Because October is breast cancer awareness month, it offers an opportunity for people to encourage women they know to get mammograms.
“It is vitally important to offer breast cancer screenings and to continue exams,” Tamayo said.
Screening procedures are not expensive, Tamayo said. “With the advent of cost-cutting measures, we have increased care without increasing costs.”
The study used by the Utah Women in Leadership Project was reported in the Journal of Women’s Health in 2013. It finds Utah to be among the five lowest states in the nation for mammography screening rates.
However, Tamayo said he’s seen other studies that rate Utah 49th.
The statistics don’t make sense, Tamayo said, given that mortality rates from breast cancer have gone down by 30 percent since screening mammograms began.
Mencer said she understands why women might avoid mammograms — because they can be both painful and embarrassing.

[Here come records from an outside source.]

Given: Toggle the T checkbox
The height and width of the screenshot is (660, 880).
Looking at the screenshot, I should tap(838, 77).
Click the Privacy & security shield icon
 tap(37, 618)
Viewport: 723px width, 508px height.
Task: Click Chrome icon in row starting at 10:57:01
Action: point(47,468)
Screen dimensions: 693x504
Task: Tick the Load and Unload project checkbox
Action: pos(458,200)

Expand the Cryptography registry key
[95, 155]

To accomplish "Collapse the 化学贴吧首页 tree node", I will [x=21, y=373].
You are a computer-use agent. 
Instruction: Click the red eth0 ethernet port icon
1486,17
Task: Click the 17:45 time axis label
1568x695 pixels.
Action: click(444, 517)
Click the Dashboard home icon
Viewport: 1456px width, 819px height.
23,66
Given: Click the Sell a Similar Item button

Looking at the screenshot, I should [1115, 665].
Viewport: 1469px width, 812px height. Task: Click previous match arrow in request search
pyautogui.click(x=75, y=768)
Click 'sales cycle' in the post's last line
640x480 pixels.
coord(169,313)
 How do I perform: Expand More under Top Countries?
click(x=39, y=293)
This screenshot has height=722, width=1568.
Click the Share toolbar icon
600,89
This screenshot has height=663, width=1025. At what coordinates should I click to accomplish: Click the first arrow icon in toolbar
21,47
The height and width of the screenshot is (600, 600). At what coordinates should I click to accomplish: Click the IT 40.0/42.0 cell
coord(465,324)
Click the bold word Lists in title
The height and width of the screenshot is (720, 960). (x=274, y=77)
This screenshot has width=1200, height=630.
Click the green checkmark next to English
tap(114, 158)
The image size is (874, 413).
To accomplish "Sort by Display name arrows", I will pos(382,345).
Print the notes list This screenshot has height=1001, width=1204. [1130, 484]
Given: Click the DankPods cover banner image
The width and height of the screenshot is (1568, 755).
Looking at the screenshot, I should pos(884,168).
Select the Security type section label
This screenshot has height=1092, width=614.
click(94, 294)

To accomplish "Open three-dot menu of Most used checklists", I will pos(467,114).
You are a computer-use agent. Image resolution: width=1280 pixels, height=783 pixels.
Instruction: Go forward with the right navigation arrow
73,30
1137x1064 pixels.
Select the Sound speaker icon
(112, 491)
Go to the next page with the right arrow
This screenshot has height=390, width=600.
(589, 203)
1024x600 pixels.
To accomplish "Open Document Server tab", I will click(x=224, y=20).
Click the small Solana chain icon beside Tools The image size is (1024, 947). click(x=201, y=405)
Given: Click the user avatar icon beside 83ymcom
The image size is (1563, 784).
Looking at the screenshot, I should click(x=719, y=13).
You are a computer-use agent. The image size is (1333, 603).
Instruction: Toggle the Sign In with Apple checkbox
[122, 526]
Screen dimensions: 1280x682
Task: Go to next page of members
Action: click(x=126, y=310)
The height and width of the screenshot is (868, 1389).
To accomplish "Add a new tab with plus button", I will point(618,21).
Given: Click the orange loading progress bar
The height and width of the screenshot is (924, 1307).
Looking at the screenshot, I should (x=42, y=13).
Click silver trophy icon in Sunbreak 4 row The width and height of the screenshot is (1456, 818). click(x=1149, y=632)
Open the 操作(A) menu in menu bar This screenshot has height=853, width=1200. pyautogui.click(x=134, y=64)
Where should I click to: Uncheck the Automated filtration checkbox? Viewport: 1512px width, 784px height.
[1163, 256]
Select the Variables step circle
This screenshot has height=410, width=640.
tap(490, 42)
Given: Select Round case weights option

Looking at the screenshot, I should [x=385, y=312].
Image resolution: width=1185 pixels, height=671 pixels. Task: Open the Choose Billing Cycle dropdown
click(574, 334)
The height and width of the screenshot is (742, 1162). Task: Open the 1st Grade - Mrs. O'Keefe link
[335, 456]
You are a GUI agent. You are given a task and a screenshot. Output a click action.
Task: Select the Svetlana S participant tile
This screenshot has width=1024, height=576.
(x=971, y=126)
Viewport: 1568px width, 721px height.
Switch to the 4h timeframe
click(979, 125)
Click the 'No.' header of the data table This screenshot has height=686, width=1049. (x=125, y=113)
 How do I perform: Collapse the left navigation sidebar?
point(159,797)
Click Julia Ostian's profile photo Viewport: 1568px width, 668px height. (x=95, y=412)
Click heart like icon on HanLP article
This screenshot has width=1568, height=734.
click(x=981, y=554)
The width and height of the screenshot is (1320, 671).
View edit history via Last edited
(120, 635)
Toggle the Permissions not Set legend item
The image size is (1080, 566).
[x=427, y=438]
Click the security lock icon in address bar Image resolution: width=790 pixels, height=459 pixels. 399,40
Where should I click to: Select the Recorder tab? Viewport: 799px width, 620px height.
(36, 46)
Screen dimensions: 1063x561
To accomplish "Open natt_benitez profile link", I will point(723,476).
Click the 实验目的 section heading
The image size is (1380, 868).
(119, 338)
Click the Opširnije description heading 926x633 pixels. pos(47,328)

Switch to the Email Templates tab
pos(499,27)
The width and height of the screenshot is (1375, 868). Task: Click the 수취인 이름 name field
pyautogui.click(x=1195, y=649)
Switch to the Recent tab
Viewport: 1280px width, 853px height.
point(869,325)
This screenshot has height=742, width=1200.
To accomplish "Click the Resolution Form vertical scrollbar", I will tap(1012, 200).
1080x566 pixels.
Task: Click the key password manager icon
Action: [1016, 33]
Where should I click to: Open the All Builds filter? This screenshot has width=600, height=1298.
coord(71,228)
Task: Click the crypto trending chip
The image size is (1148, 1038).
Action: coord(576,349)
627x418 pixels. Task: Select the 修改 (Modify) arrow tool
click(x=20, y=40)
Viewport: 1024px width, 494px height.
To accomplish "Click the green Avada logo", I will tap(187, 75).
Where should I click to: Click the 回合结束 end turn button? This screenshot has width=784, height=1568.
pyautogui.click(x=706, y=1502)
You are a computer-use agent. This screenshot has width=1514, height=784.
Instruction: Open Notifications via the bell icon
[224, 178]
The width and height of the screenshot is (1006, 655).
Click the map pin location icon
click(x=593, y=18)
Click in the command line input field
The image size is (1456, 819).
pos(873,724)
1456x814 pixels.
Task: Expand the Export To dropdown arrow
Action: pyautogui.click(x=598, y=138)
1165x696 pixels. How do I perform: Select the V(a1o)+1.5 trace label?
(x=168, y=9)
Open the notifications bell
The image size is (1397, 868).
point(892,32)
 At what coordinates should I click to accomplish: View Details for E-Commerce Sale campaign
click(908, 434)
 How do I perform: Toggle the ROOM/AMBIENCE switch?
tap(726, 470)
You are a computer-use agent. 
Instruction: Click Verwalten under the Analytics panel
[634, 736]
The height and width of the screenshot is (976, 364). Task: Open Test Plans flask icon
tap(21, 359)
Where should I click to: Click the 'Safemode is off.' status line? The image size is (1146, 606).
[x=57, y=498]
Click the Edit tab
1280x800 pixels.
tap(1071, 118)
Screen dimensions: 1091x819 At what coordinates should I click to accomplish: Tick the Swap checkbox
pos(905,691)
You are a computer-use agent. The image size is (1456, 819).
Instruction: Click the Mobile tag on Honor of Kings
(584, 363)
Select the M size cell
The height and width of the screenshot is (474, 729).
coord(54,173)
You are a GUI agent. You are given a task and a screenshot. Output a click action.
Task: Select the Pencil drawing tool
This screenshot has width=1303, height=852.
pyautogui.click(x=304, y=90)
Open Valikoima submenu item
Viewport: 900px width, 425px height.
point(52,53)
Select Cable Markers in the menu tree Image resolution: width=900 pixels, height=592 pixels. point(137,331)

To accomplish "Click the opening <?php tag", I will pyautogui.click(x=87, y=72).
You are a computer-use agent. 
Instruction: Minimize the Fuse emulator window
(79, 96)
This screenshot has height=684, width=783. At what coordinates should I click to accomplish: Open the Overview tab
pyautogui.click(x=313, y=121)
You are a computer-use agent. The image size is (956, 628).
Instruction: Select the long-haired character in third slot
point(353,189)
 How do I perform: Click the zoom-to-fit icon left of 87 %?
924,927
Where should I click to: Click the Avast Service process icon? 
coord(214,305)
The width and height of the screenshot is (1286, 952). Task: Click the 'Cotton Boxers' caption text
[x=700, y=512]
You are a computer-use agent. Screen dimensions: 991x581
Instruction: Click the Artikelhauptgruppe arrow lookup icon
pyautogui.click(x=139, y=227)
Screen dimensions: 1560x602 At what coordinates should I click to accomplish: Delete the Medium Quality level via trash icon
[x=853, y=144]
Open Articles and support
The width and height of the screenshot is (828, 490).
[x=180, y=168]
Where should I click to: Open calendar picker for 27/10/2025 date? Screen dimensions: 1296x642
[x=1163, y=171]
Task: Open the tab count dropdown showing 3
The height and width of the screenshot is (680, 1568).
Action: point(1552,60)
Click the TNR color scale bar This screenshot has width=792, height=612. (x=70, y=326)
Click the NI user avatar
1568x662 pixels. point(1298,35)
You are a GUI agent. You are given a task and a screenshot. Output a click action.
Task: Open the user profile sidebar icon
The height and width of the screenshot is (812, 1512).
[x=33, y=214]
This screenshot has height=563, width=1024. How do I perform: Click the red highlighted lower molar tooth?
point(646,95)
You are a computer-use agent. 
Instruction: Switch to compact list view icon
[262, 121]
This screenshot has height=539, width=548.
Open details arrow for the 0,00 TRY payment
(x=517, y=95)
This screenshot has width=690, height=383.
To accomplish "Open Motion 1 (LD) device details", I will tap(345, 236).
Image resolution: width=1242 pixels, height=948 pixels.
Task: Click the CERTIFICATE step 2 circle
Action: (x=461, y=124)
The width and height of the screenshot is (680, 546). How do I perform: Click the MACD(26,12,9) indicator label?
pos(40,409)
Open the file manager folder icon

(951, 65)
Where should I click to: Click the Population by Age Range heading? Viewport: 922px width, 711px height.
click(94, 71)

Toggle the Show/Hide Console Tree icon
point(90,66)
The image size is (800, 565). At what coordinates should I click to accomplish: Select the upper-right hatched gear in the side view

Every day of her practice, Mencer said, she spends time easing the anxiety women have about getting mammograms.
“Breast cancer screening produces anxiety for almost all women,” Mencer said. “Don’t be afraid to discuss this with your provider. We can take away some of your concerns.”
Anxiety is normal. “There is some discomfort in the procedure,” Mencer said.
One survey asked patients if they would forgo future mammograms because of the associated pain and discomfort. According to Mencer, a small number said they would.
But Tamayo pointed to new, less-invasive procedures to treat breast cancer, especially less-aggressive forms.
The Ogden Regional Medical Center Women’s Wellness Center is the only center in Utah offering Cryoablation, a freezing procedure that targets cancer cells, he said.
“It’s a wonderful alternative for cancer unlikely to spread,” Tamayo said.
So far, Tamayo has completed nine of the procedures and all appear to have been successful.
No matter how cancer is treated, it is important for women to receive care that could save their lives, says the Utah Women and Leadership Project report.
“Recognize your body and what your body looks like and feels like,” she said. “Notice any changes — if there is pain or a mass or nipple discharge or redness.”
Decisions about how often a mammogram is needed are best made in consultation between patients and providers, Mencer said.